Publication

Integration of Physical Knowledge in Empirical Models - A New Approach to Regression Analysis

Publication, 2019

Outline

G. K. Kronberger, S. Scheidel, C. Haider, M. Kommenda, M. Kordon - Integration of Physical Knowledge in Empirical Models - A New Approach to Regression Analysis - 8th International Symposium on Development Methodology, Wiesbaden, Germany, 2019, pp. 1-9

Abstract

Design of experiments, empirical modelling and model-based optimization is a widely known and approved approach for high-dimensional optimization problems in powertrain engineering. A main drawback of many empirical modelling algorithms is the undetermined extrapolation behaviour. Besides that, those black box models must strictly rely on the provided measurement data. Neither quantitative nor qualitative physical knowledge can typically be integrated in those models easily.

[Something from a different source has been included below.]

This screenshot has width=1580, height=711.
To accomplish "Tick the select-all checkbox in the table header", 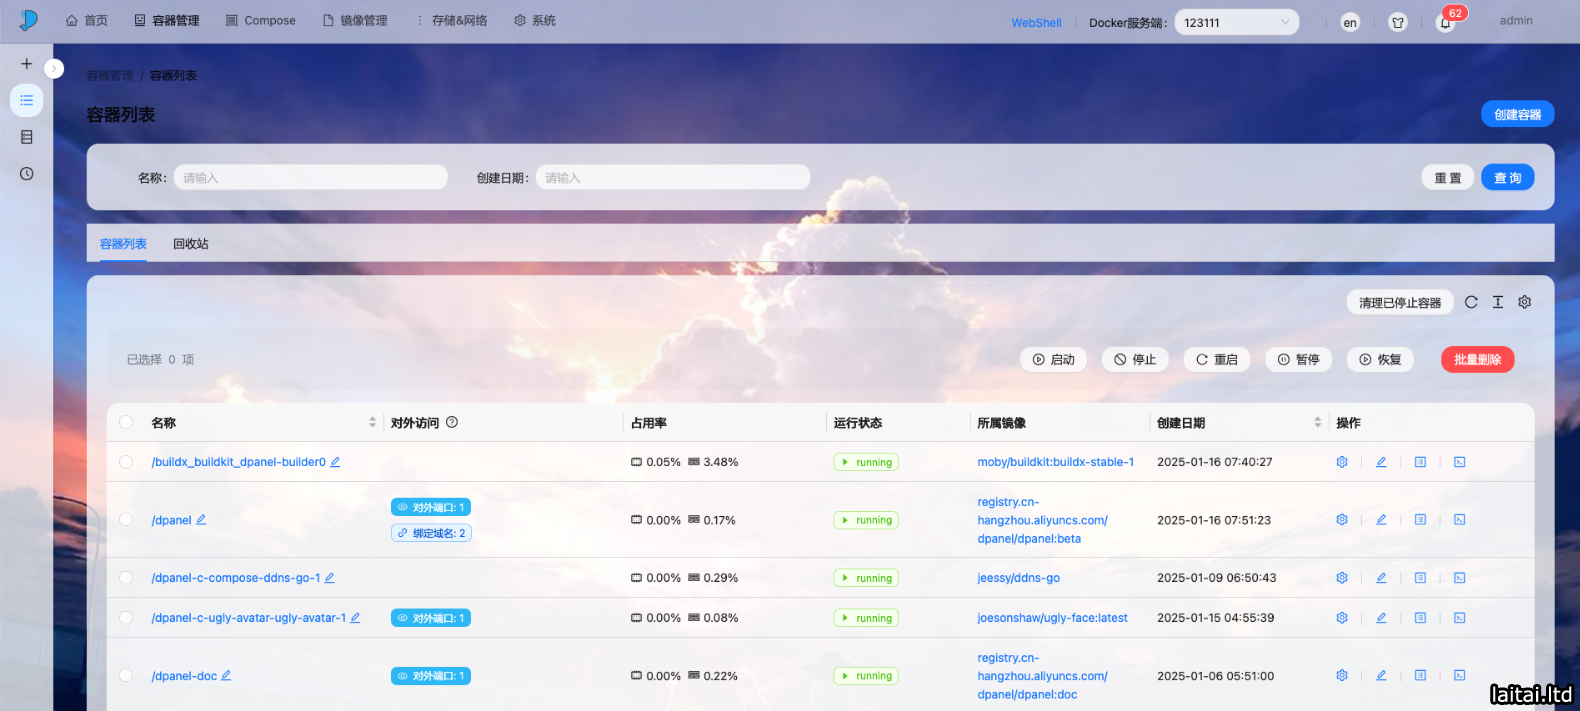I will click(126, 423).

We discuss a general approach called shape-constrained regression for the integration of qualitative physical knowledge in empirical modelling algorithms. For example, this allows capturing knowledge such as monotonicity over selected inputs (e.g. “the dependent variable increases when input x is increased”). The exact functional relationship between dependent variables and the independent variables is unknown, can be affected by interactions, and must be identified by the modelling algorithm. We demonstrate the effectivity of the approach by applying polynomial regression with shape constraints for modelling emissions. Using this approach, we find polynomial models, which conform to physical knowledge and extrapolate well within the specified bounds. The shape-constrained models have slightly higher fitting errors. The process of fitting with shape-constraints takes approximately one to two minutes on a desktop machine for each polynomial and depends mainly on the number of constraints.